He jugado, en rueda, al truque, mientras alguien, en constante ronda sin pausa, nos servía vino en pequeñas dosis, durando el servicio lo que la partida.
He vivido el momento culminante de la llegada de la Virgen en las fiestas septembrinas. Se me han nublado los ojos al oír el clamor de todo el pueblo ante su Santa Patrona, unido al atronar de cientos de arcabuces. En ese momento reviví el amor de mi pueblo por su Santísima Faz.
Y para que mi conocimiento de este hermoso Villena, tan apasionado, tan vehemente y tan entregado en todas sus facetas espirituales, fuese total, he conocido a Pepe Soler.

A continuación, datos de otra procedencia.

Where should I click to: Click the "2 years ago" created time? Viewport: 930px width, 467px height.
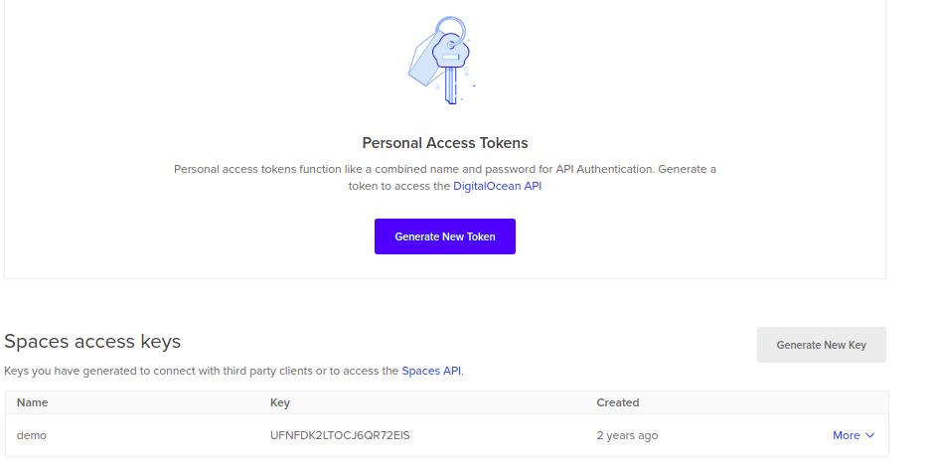[x=627, y=435]
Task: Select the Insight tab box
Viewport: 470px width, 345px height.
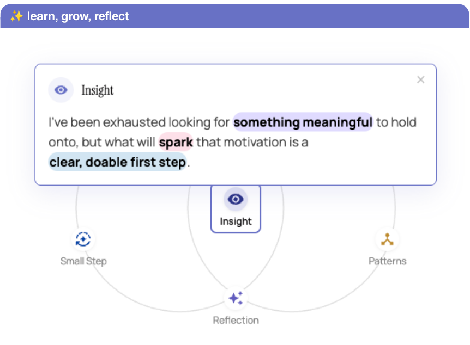Action: [236, 208]
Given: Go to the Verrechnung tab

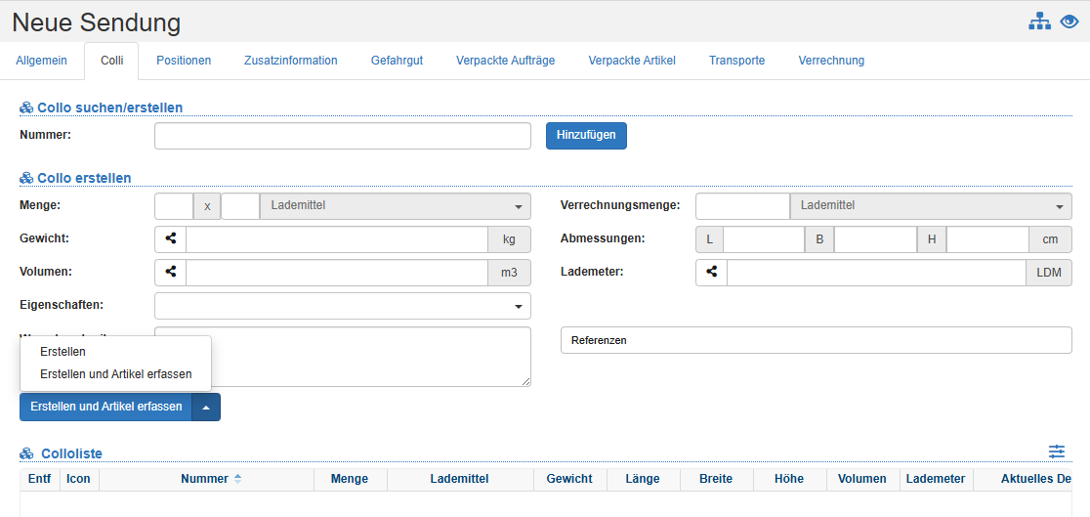Looking at the screenshot, I should coord(831,61).
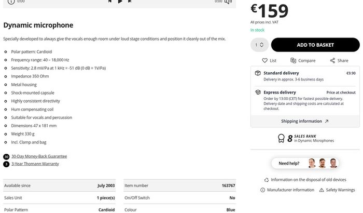Click the Compare icon
Image resolution: width=363 pixels, height=213 pixels.
click(293, 61)
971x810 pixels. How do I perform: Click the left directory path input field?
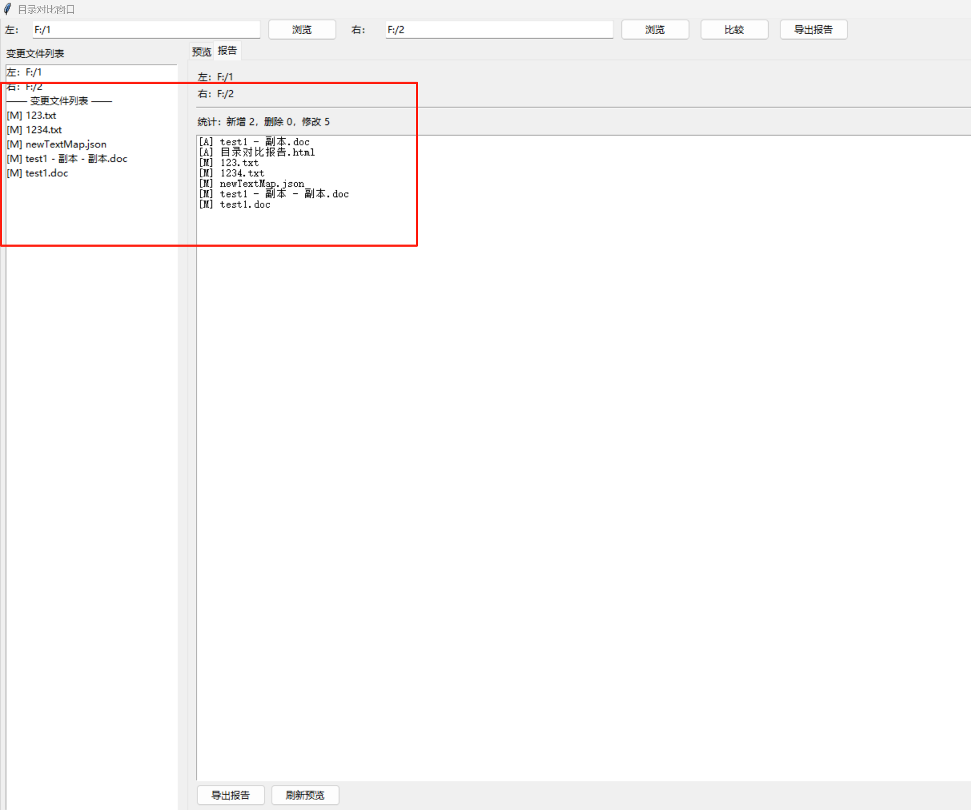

Cuando Villena se dé cabal cuenta de lo que este hombre está haciendo por su pueblo en una hermosa y serena entrega total, todo su agradecimiento será escaso. Lo único importante de la vida es dejar surco, y Pepe lo dejará y muy hondo. Soler es uno de los primeros arqueólogos de nuestro tiempo. Sereno y a la vez agudo; fulmíneo al asociar la idea con la acción; consecuente y tenaz sin dejar paso al desmayo, artista al fin, está descubriendo un Villena hasta ahora desconocido en el campo de la Arqueología y de la Historia. Está escribiendo una de las más hermosas páginas del amor de un hombre a su pueblo.
Creo no haber perdido mi tiempo en lo que a conocer esta noble Ciudad se refiere. Aun tengo mucho camino que recorrer; pues no hay duda de que existen facetas e individuos tan o más interesantes que las citadas y aludidas. Pero esto es cuestión de tiempo y de caminar, como hasta ahora, con la sensibilidad alerta tras lo que es fundamental: el intelecto, la moral y la belleza de este magnífico pueblo.
Dejo a otras plumas el ahondar en sus riquezas materiales. Lo importante para mí era descubrir su espíritu y creo haber hecho algún progreso en ese camino.